## Directions
Please write out the material below again, substituting "Find the position of" for each occurrence of "Identify the location of" and leaving everything else the same.

(Stored items)
-*-
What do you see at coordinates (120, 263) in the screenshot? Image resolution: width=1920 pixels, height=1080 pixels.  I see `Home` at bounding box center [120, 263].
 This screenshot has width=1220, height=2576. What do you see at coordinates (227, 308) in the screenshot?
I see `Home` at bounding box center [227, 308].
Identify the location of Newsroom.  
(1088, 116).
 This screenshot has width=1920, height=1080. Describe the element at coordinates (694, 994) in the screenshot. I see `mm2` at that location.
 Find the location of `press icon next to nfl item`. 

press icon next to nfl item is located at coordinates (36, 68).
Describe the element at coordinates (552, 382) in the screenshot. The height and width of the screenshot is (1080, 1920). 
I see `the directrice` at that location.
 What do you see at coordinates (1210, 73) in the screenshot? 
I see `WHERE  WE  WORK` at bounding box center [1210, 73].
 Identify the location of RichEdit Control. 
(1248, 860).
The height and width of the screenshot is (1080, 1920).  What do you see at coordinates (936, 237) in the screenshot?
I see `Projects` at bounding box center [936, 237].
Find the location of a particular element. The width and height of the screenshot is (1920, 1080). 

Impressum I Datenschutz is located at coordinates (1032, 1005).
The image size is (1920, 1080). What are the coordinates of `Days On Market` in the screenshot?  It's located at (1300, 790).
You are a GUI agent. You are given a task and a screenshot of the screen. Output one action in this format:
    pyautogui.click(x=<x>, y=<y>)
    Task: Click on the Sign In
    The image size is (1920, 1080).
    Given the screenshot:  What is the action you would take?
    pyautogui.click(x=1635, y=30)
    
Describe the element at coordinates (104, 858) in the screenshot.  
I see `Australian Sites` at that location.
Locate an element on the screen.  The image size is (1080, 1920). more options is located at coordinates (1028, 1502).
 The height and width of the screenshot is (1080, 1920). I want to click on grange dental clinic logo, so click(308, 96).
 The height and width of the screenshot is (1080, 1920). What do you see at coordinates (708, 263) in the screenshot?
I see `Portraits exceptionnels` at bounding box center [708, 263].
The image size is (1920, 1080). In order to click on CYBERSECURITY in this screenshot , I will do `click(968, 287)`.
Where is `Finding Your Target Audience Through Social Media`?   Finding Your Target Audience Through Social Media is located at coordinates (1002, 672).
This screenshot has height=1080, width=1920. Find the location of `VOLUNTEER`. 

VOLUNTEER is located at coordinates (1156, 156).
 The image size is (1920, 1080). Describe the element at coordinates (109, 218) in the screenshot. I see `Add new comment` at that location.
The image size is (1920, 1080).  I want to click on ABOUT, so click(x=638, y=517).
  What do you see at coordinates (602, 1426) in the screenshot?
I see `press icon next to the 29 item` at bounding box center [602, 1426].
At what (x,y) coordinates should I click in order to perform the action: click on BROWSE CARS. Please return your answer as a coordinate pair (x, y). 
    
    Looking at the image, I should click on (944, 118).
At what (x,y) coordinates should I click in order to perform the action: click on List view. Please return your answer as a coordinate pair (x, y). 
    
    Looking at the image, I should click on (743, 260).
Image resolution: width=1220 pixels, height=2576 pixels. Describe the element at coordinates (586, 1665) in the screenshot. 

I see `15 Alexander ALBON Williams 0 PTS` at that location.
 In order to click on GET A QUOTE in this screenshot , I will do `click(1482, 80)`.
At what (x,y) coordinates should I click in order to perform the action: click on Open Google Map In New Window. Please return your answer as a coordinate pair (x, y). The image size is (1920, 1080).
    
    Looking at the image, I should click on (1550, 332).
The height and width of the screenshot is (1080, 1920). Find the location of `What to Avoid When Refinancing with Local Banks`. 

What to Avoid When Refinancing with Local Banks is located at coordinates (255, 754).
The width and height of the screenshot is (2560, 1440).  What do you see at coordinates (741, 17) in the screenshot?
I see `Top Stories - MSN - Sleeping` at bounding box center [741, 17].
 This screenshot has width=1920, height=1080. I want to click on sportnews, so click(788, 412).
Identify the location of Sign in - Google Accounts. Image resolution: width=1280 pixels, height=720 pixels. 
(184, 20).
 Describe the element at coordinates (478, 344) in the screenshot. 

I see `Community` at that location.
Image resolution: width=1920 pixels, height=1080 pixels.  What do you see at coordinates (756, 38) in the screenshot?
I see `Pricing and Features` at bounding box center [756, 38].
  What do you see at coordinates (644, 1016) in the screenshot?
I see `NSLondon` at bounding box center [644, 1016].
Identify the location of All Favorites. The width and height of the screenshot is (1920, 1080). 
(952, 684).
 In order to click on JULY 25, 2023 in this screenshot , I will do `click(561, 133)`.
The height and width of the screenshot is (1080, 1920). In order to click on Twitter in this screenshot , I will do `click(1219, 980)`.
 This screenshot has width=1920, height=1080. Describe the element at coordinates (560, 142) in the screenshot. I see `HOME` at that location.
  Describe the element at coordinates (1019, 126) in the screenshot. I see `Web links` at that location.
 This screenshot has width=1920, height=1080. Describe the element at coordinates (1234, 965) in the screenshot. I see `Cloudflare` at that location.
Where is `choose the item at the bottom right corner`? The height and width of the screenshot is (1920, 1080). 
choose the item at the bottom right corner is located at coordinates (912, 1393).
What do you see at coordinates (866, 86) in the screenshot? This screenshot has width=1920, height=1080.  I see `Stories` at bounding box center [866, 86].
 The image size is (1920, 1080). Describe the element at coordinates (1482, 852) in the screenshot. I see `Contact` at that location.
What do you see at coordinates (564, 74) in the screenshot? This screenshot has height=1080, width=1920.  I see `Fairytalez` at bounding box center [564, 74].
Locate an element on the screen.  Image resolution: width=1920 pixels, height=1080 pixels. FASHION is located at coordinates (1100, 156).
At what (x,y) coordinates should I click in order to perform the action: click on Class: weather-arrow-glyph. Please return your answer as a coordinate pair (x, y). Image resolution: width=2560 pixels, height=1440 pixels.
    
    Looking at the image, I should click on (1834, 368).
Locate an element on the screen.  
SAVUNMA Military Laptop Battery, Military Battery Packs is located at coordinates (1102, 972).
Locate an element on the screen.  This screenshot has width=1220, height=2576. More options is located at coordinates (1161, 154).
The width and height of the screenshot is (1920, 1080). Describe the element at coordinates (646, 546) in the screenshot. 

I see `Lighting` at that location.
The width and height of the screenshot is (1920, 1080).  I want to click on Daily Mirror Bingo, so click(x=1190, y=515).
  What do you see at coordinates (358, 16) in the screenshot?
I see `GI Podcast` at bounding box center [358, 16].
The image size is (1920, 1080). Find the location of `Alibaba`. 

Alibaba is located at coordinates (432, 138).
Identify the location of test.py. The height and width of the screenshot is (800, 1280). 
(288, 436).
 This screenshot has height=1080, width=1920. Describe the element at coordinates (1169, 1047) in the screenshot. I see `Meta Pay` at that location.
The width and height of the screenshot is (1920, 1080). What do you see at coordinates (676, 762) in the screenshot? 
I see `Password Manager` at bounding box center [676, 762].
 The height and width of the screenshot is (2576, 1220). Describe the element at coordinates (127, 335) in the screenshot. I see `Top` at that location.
-*-
## Reply to the task
What do you see at coordinates (120, 263) in the screenshot? Image resolution: width=1920 pixels, height=1080 pixels.  I see `Home` at bounding box center [120, 263].
 This screenshot has width=1220, height=2576. What do you see at coordinates (227, 308) in the screenshot?
I see `Home` at bounding box center [227, 308].
Find the position of Newsroom.  
(1088, 116).
 This screenshot has width=1920, height=1080. Describe the element at coordinates (694, 994) in the screenshot. I see `mm2` at that location.
 Find the location of `press icon next to nfl item`. 

press icon next to nfl item is located at coordinates (36, 68).
Describe the element at coordinates (552, 382) in the screenshot. The height and width of the screenshot is (1080, 1920). 
I see `the directrice` at that location.
 What do you see at coordinates (1210, 73) in the screenshot? 
I see `WHERE  WE  WORK` at bounding box center [1210, 73].
 Find the position of RichEdit Control. 
(1248, 860).
The height and width of the screenshot is (1080, 1920).  What do you see at coordinates (936, 237) in the screenshot?
I see `Projects` at bounding box center [936, 237].
Find the location of a particular element. The width and height of the screenshot is (1920, 1080). 

Impressum I Datenschutz is located at coordinates (1032, 1005).
The image size is (1920, 1080). What are the coordinates of `Days On Market` in the screenshot?  It's located at (1300, 790).
You are a GUI agent. You are given a task and a screenshot of the screen. Output one action in this format:
    pyautogui.click(x=<x>, y=<y>)
    Task: Click on the Sign In
    The image size is (1920, 1080).
    Given the screenshot:  What is the action you would take?
    pyautogui.click(x=1635, y=30)
    
Describe the element at coordinates (104, 858) in the screenshot.  
I see `Australian Sites` at that location.
Locate an element on the screen.  The image size is (1080, 1920). more options is located at coordinates (1028, 1502).
 The height and width of the screenshot is (1080, 1920). I want to click on grange dental clinic logo, so click(308, 96).
 The height and width of the screenshot is (1080, 1920). What do you see at coordinates (708, 263) in the screenshot?
I see `Portraits exceptionnels` at bounding box center [708, 263].
The image size is (1920, 1080). In order to click on CYBERSECURITY in this screenshot , I will do `click(968, 287)`.
Where is `Finding Your Target Audience Through Social Media`?   Finding Your Target Audience Through Social Media is located at coordinates (1002, 672).
This screenshot has height=1080, width=1920. Find the location of `VOLUNTEER`. 

VOLUNTEER is located at coordinates (1156, 156).
 The image size is (1920, 1080). Describe the element at coordinates (109, 218) in the screenshot. I see `Add new comment` at that location.
The image size is (1920, 1080).  I want to click on ABOUT, so click(x=638, y=517).
  What do you see at coordinates (602, 1426) in the screenshot?
I see `press icon next to the 29 item` at bounding box center [602, 1426].
At what (x,y) coordinates should I click in order to perform the action: click on BROWSE CARS. Please return your answer as a coordinate pair (x, y). 
    
    Looking at the image, I should click on (944, 118).
At what (x,y) coordinates should I click in order to perform the action: click on List view. Please return your answer as a coordinate pair (x, y). 
    
    Looking at the image, I should click on (743, 260).
Image resolution: width=1220 pixels, height=2576 pixels. Describe the element at coordinates (586, 1665) in the screenshot. 

I see `15 Alexander ALBON Williams 0 PTS` at that location.
 In order to click on GET A QUOTE in this screenshot , I will do `click(1482, 80)`.
At what (x,y) coordinates should I click in order to perform the action: click on Open Google Map In New Window. Please return your answer as a coordinate pair (x, y). The image size is (1920, 1080).
    
    Looking at the image, I should click on (1550, 332).
The height and width of the screenshot is (1080, 1920). Find the location of `What to Avoid When Refinancing with Local Banks`. 

What to Avoid When Refinancing with Local Banks is located at coordinates (255, 754).
The width and height of the screenshot is (2560, 1440).  What do you see at coordinates (741, 17) in the screenshot?
I see `Top Stories - MSN - Sleeping` at bounding box center [741, 17].
 This screenshot has width=1920, height=1080. I want to click on sportnews, so click(788, 412).
Find the position of Sign in - Google Accounts. Image resolution: width=1280 pixels, height=720 pixels. 
(184, 20).
 Describe the element at coordinates (478, 344) in the screenshot. 

I see `Community` at that location.
Image resolution: width=1920 pixels, height=1080 pixels.  What do you see at coordinates (756, 38) in the screenshot?
I see `Pricing and Features` at bounding box center [756, 38].
  What do you see at coordinates (644, 1016) in the screenshot?
I see `NSLondon` at bounding box center [644, 1016].
Find the position of All Favorites. The width and height of the screenshot is (1920, 1080). 
(952, 684).
 In order to click on JULY 25, 2023 in this screenshot , I will do `click(561, 133)`.
The height and width of the screenshot is (1080, 1920). In order to click on Twitter in this screenshot , I will do `click(1219, 980)`.
 This screenshot has width=1920, height=1080. Describe the element at coordinates (560, 142) in the screenshot. I see `HOME` at that location.
  Describe the element at coordinates (1019, 126) in the screenshot. I see `Web links` at that location.
 This screenshot has width=1920, height=1080. Describe the element at coordinates (1234, 965) in the screenshot. I see `Cloudflare` at that location.
Where is `choose the item at the bottom right corner`? The height and width of the screenshot is (1920, 1080). 
choose the item at the bottom right corner is located at coordinates (912, 1393).
What do you see at coordinates (866, 86) in the screenshot? This screenshot has width=1920, height=1080.  I see `Stories` at bounding box center [866, 86].
 The image size is (1920, 1080). Describe the element at coordinates (1482, 852) in the screenshot. I see `Contact` at that location.
What do you see at coordinates (564, 74) in the screenshot? This screenshot has height=1080, width=1920.  I see `Fairytalez` at bounding box center [564, 74].
Locate an element on the screen.  Image resolution: width=1920 pixels, height=1080 pixels. FASHION is located at coordinates (1100, 156).
At what (x,y) coordinates should I click in order to perform the action: click on Class: weather-arrow-glyph. Please return your answer as a coordinate pair (x, y). Image resolution: width=2560 pixels, height=1440 pixels.
    
    Looking at the image, I should click on (1834, 368).
Locate an element on the screen.  
SAVUNMA Military Laptop Battery, Military Battery Packs is located at coordinates (1102, 972).
Locate an element on the screen.  This screenshot has width=1220, height=2576. More options is located at coordinates (1161, 154).
The width and height of the screenshot is (1920, 1080). Describe the element at coordinates (646, 546) in the screenshot. 

I see `Lighting` at that location.
The width and height of the screenshot is (1920, 1080).  I want to click on Daily Mirror Bingo, so click(x=1190, y=515).
  What do you see at coordinates (358, 16) in the screenshot?
I see `GI Podcast` at bounding box center [358, 16].
The image size is (1920, 1080). Find the location of `Alibaba`. 

Alibaba is located at coordinates (432, 138).
Find the position of test.py. The height and width of the screenshot is (800, 1280). 
(288, 436).
 This screenshot has height=1080, width=1920. Describe the element at coordinates (1169, 1047) in the screenshot. I see `Meta Pay` at that location.
The width and height of the screenshot is (1920, 1080). What do you see at coordinates (676, 762) in the screenshot? 
I see `Password Manager` at bounding box center [676, 762].
 The height and width of the screenshot is (2576, 1220). Describe the element at coordinates (127, 335) in the screenshot. I see `Top` at that location.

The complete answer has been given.